# Step 1: Install Required Libraries

In [None]:
!pip install requests pandas tensorflow scikit-learn opencv-python tqdm pydicom


# Step 2: Import Necessary Libraries

In [None]:
import os
import numpy as np
import pandas as pd
from sklearn.model_selection import train_test_split
from sklearn.preprocessing import StandardScaler, LabelEncoder
from tensorflow.keras.models import Sequential
from tensorflow.keras.layers import Conv2D, MaxPooling2D, Flatten, Dense, Dropout
from tqdm.auto import tqdm
import cv2
from PIL import Image
from pydicom import dcmread
import requests
import json


# Step 3: Clinical Data Collection

In [None]:
# API URL
url = "https://api.gdc.cancer.gov/cases"


# API Parameters
params = {
    "filters": json.dumps({
        "op": "in",
        "content": {
            "field": "project.project_id",
            "value": ["TCGA-BRCA"]
        }
    }),
    "fields": "case_id,demographic.gender,demographic.race,diagnoses.age_at_diagnosis",
    "size": "2000"
}

# Fetch data from the API
response = requests.get(url, params=params)
if response.status_code == 200:
    clinical_data = pd.json_normalize(response.json()["data"]["hits"])
    print(f"Retrieved {len(clinical_data)} clinical records.")
    print(clinical_data.head())  # Display the first few rows
else:
    print(f"Failed to fetch clinical data: {response.status_code}")

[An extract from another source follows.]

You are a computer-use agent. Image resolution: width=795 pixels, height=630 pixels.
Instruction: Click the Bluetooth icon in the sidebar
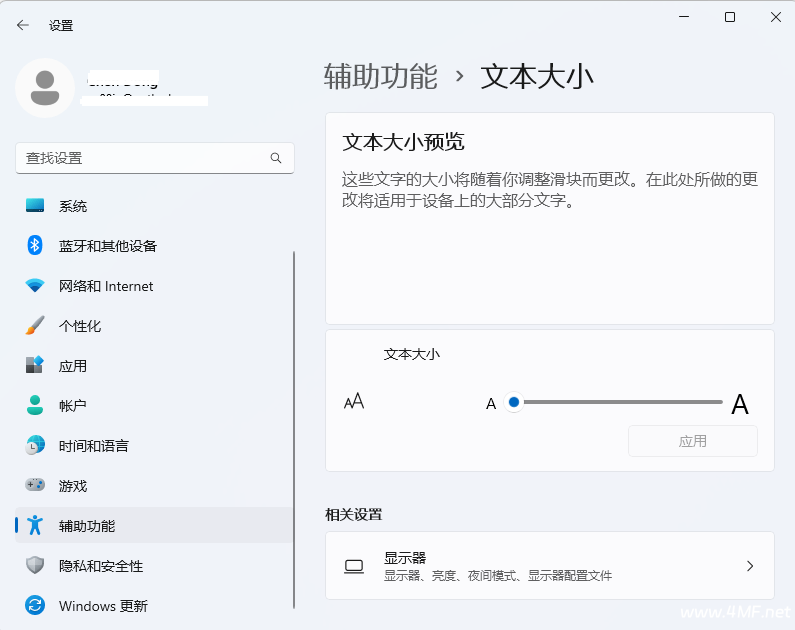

# Step 4: Preprocess Clinical Data

In [None]:
# Extract 'age_at_diagnosis' from the nested 'diagnoses' field
clinical_data['age_at_diagnosis'] = clinical_data['diagnoses'].apply(
    lambda x: x[0]['age_at_diagnosis'] if isinstance(x, list) and len(x) > 0 else None
)

# Verify the extraction
print(clinical_data[['age_at_diagnosis']].head())

# Preprocess the clinical data
clinical_data['gender'] = LabelEncoder().fit_transform(clinical_data['demographic.gender'])
clinical_data['race'] = LabelEncoder().fit_transform(clinical_data['demographic.race'])

# Standardize numerical data
scaler = StandardScaler()
clinical_features = clinical_data[['age_at_diagnosis', 'gender', 'race']].dropna()

# Ensure no missing values in features before standardization
X_structured = scaler.fit_transform(clinical_features)

# Generate simulated labels for demonstration purposes
y_structured = np.random.randint(0, 2, len(X_structured))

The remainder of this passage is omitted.